NOTE: be sure to fully complete step 2 before moving further.
Now, the script ceps.py has to be run. This script analyzes and converts each file in the GTZAN dataset in a representation that can be used by the classifier and can be easily cached onto the disk. This little step prevents the classifier to convert the dataset each time the system is run.
The GTZAN dataset is used for training the classifier, which generates an in-memory regression model. This process is done by the LogisticRegression module of the scikit-learn library. The classifier.py script has been provided for this purpose. Once the model has been generated, we can use it to predict genres of other audio files. For effecient further use of the generated model, it is permanently serialized to the disk, and is deserialized when it needs to be used again. This simple process improves performance greatly. For serialization, the joblib module in the sklearn.externals package is used.
As of now, the classifier.py script must be run before any testing with unknown music can be done. Once the script is run, it will save the generated model at this path: ./saved_model/model_ceps.pkl. Once the model has been sucessfully saved, the classification script need not be run again until some newly labelled training data is available.
NOTE: be sure to fully complete step 2 and step 4 before moving further.
The tester.py script is used for the classification of new and unlabelled audio files. This script deserializes the previously cached model (stored at the path: ./saved_model/model_ceps.pkl) and uses it for classifying new audio files.
IMPORTANT NOTE: As of now, the classifier script must be run at least once before you run the testing script.
This is needed because the classifier script builds and saves the trained model to the disk.
When the classifier.py script is run, it generates and saves the trained model to the disk. This process also results in the creation of some graphs which are stored in the /graphs directory. The genereated graphs tell the performance of the classification process.
For each selected genre type, a ROC (Receiver Operating Characteristic) curve is generated and stored as a png file in the /graphs directory. The ROC curve is created by plotting the fraction of true positives out of the total actual positives (True positive rate) vs. the fraction of false positives out of the total actual negatives (False positive rate), at various threshold settings.

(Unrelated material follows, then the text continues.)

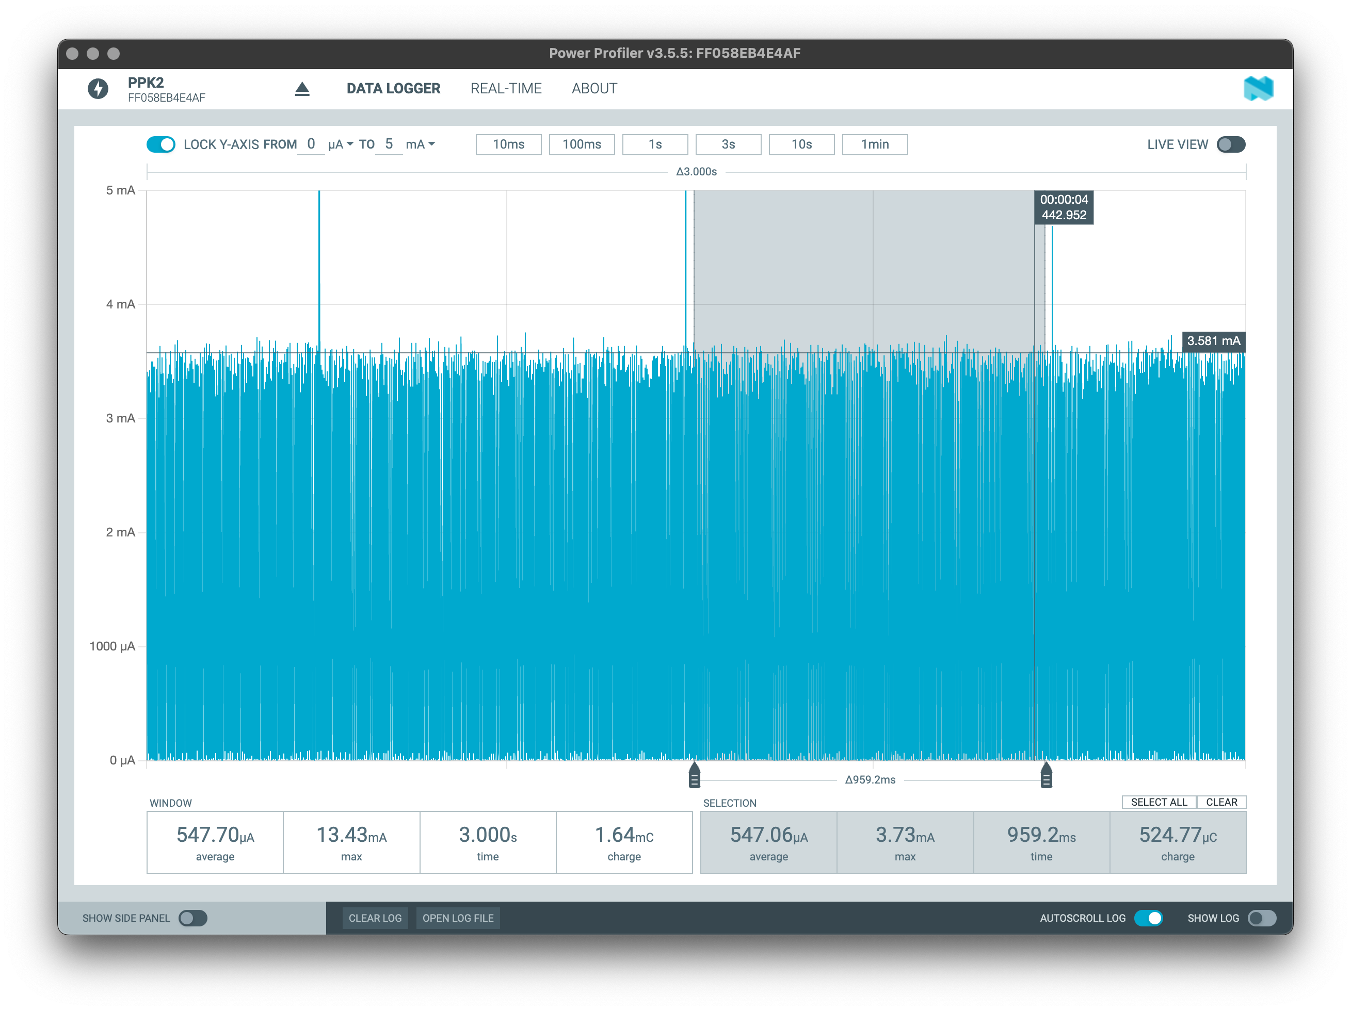Set time window to 10s
The width and height of the screenshot is (1351, 1011).
pos(801,145)

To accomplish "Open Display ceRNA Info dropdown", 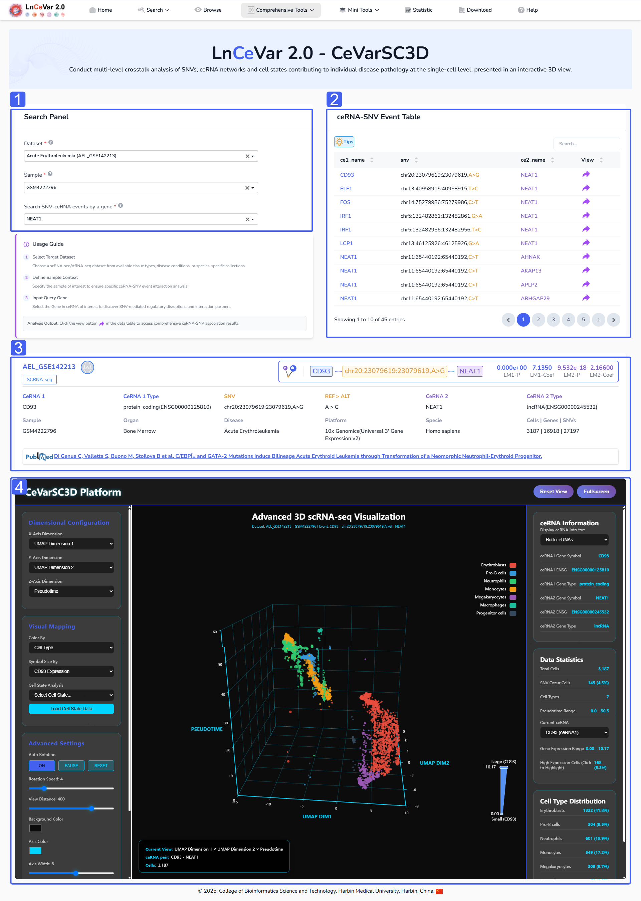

Some of the sample graphs are shown below alongwith their proper interpretation.
ROC curve of METAL genre
ROC curve of POP genre
To judge the overall performance, a confusion matrix is produced. A confusion matrix is a specific table layout that allows visualization of the performance of an algorithm. Each column of the matrix represents the instances in a predicted class, while each row represents the instances in an actual class.
The confusion matrix with all the genres selected is shown below.
A spectrogram is a visual representation of the frequency content in a song. It shows the intensity of the frequencies on the y axis in the specified time intervals on the x axis; that is, the darker the color, the stronger the frequency is in the particular time window of the song.
Sample spectrograms of a few songs from the GTZAN dataset.
It can be clearly seen from the above image that songs belonging to the same genre have similar spectrograms. Keeping this in mind, we can easily design a classifier that can learn to differentiate between the different genres with sufficient accuracy.
MFCC = Mel Frequency Cepstral Coefficients
The Mel Frequency Cepstrum (MFC) encodes the power spectrum of a sound. It is calculated as the Fourier transform of the logarithm of the signal's spectrum. The Talkbox SciKit (scikits.talkbox) contains an implementation of of MFC that we can directly use. The data that we feed into the classifier is stored as ceps, which contain 13 coeffecients to uniquely represent an audio file.